Chinese economy would overheat if the issue of excess liquidity could not be solved substantially, a senior Chinese official said on Wednesday.
Speaking on the first day of the International Finance Forum in Beijing, Cheng Siwei, vice chairman of the Standing Committee of the National People's Congress (NPC), said the excess liquidity currently remains a major issue in the Chinese economy, calling for effective measures to deal with it and prevent it from causing the economy to overheat.
"Capital coming from bank deposits, forex reserves and hot money from overseas have raised the consumer prices and pushed up both the property market and the stock market at the same time, which traditionally move in opposite directions," said Cheng, who is also a leading economist.

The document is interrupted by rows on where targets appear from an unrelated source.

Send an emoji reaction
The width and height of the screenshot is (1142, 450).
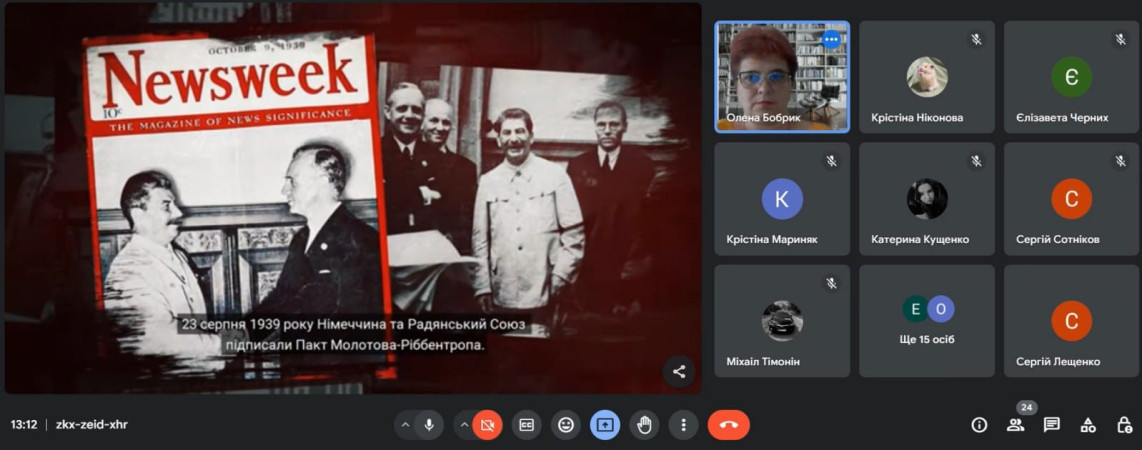coord(566,425)
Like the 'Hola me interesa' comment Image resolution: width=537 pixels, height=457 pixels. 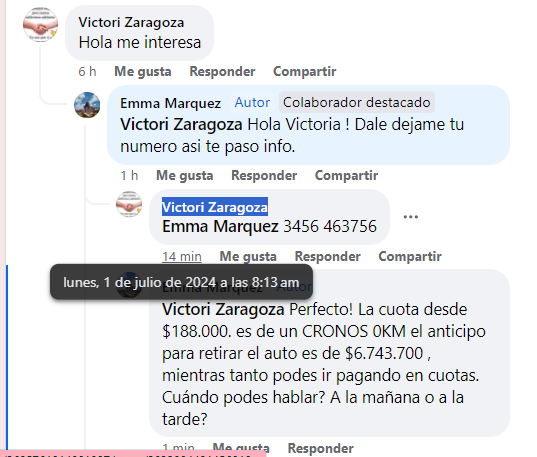143,72
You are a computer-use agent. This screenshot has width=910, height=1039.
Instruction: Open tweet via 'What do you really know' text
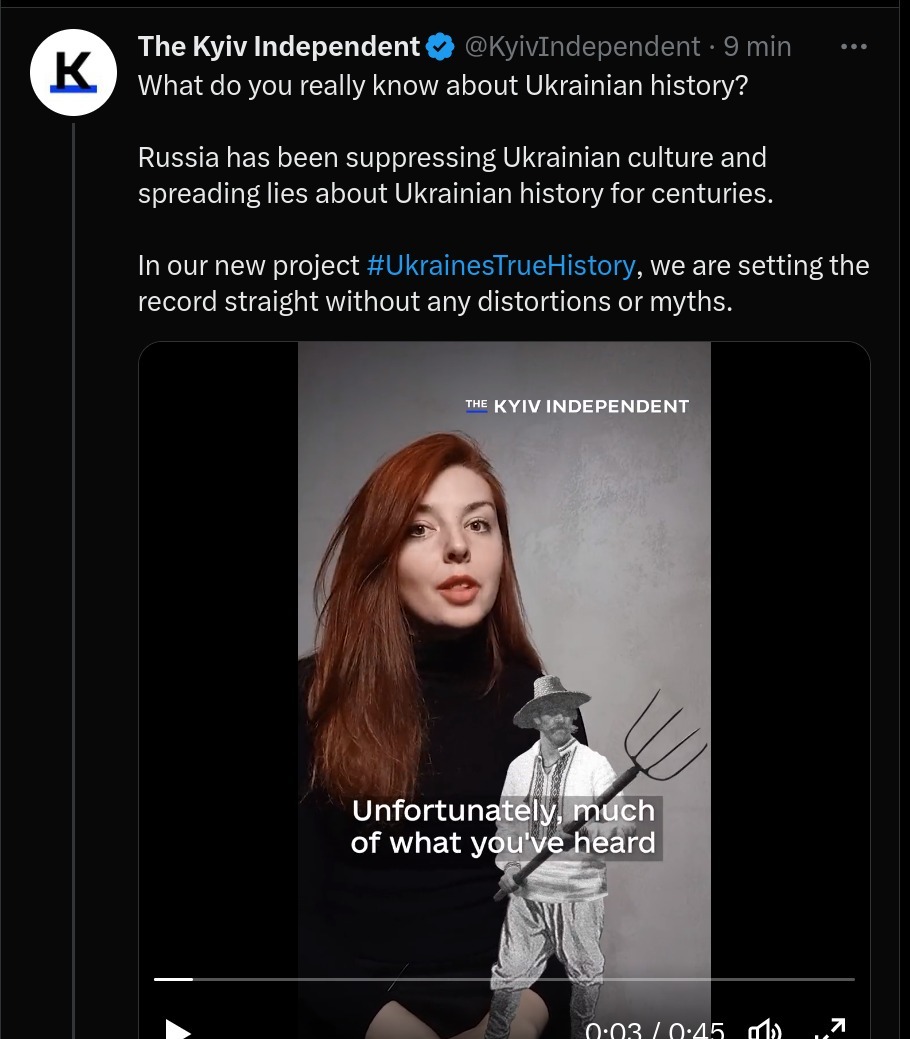click(443, 85)
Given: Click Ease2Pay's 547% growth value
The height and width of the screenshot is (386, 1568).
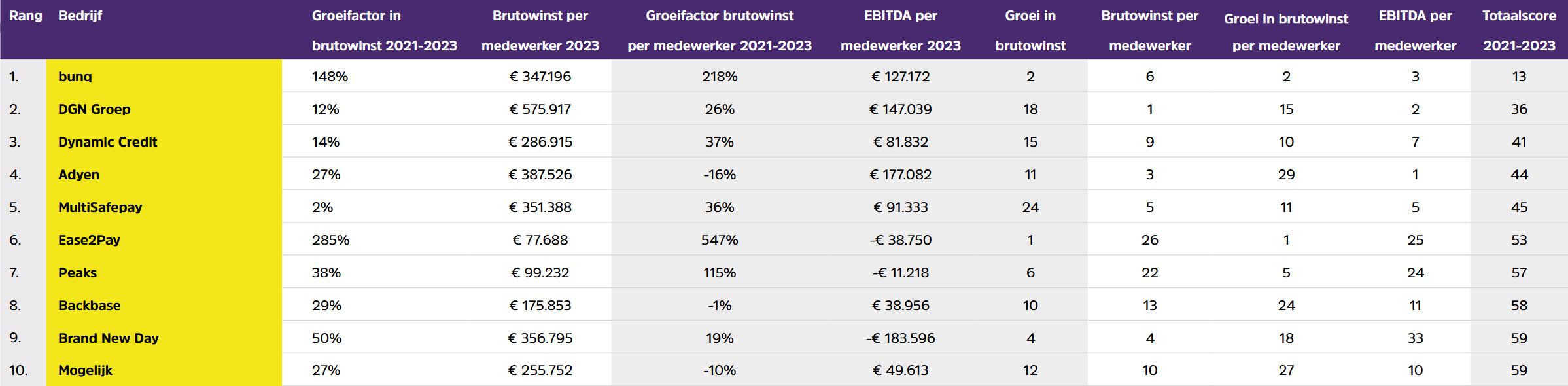Looking at the screenshot, I should (x=720, y=240).
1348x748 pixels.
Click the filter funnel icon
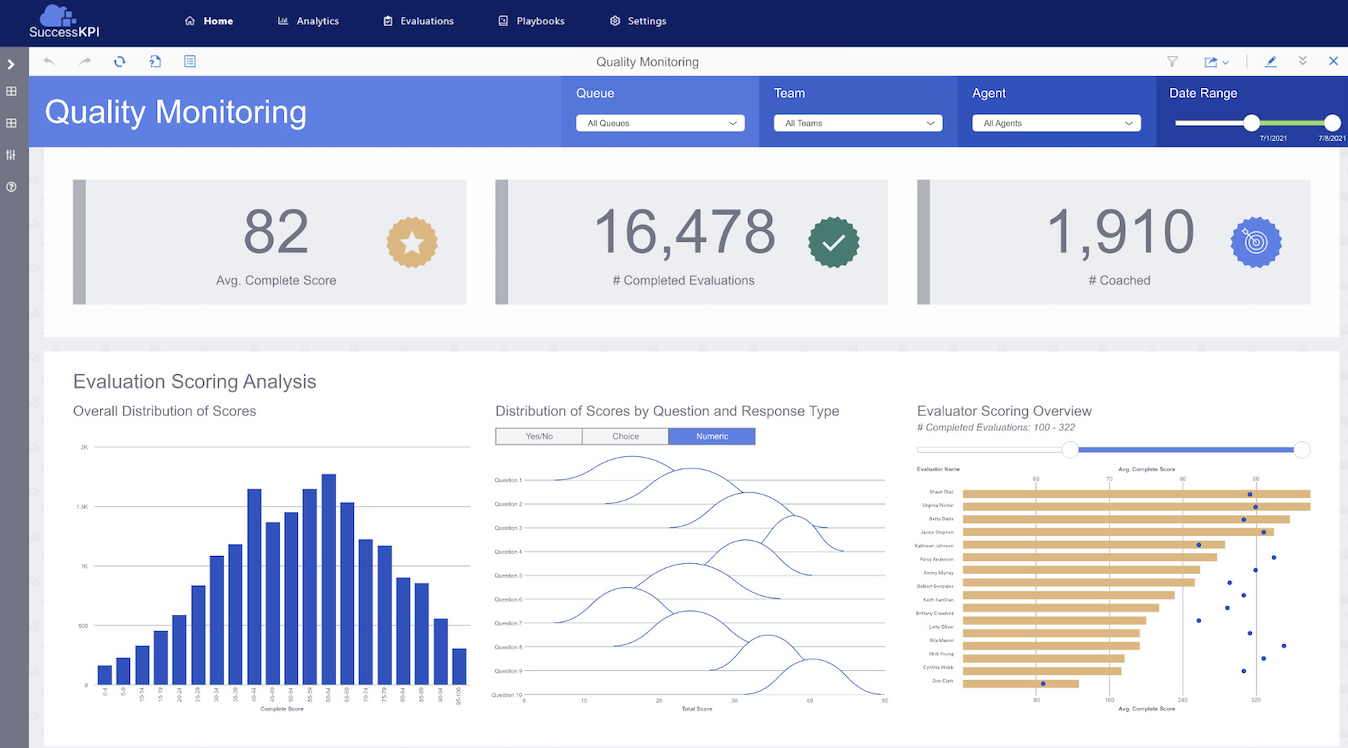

"China is taking monetary measures to curb excess liquidity," said Cheng, but he admitted that the policies of raising the reserve requirement ratio, interest rate and the securities stamp tax have not brought about "satisfactory results".
China should further expand the capacity of the stock market by encouraging companies listed overseas to go public in the domestic market, as well as accelerating the listing of profitable domestic companies, said Cheng.
China has brought back three of its state-owned giants, China Construction Bank, China Shenhua and PetroChina, to list on the Shanghai Stock Exchange in recent weeks.
Cheng also advised the government to diversify its forex reserves and gradually release more forex from national reserves to domestic companies and individuals.